DONGGALA, MEDULA.id – Masalah gagal bayar terhadap ASN berstatus kontrak perjanjian kerja atau yang dikenal sebagai Pegawai Pemerintah dengan Perjanjian Kerja (PPPK) di Kabupaten Donggala kini menjadi sorotan tajam publik Sulawesi Tengah. Kasus ini dinilai sebagai pukulan telak bagi upaya mewujudkan tata kelola pemerintahan yang baik di “negeri Tadulako”.

Dilansir dari Kailipost.com, Tak hanya Donggala, persoalan serupa juga merebak di sejumlah daerah lain, termasuk Kota Palu dan Kabupaten Sigi, yang bahkan disebut-sebut menyimpan “P3K Siluman” — pegawai kontrak yang keberadaannya diduga tidak sah secara administratif.
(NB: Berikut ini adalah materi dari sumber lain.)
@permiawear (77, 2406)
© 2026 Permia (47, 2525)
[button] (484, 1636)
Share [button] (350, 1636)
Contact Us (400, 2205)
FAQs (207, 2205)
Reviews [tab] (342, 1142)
Di Palu, temuan mencengangkan menyebutkan adanya lebih dari 3.000 ASN siluman yang kini tengah diverifikasi faktual oleh tim independen.

Sementara itu di Kabupaten Parigi Moutong, pemerintah daerah telah membentuk panitia seleksi (Pansel) untuk melakukan verifikasi ulang. “Kami ingin memastikan seluruh prosesnya transparan dan sesuai aturan,” ujar Sekdakab Parigi Moutong, Yulfinasran Ahmad, kepada media usai upacara peringatan Hari Pahlawan 10 November lalu.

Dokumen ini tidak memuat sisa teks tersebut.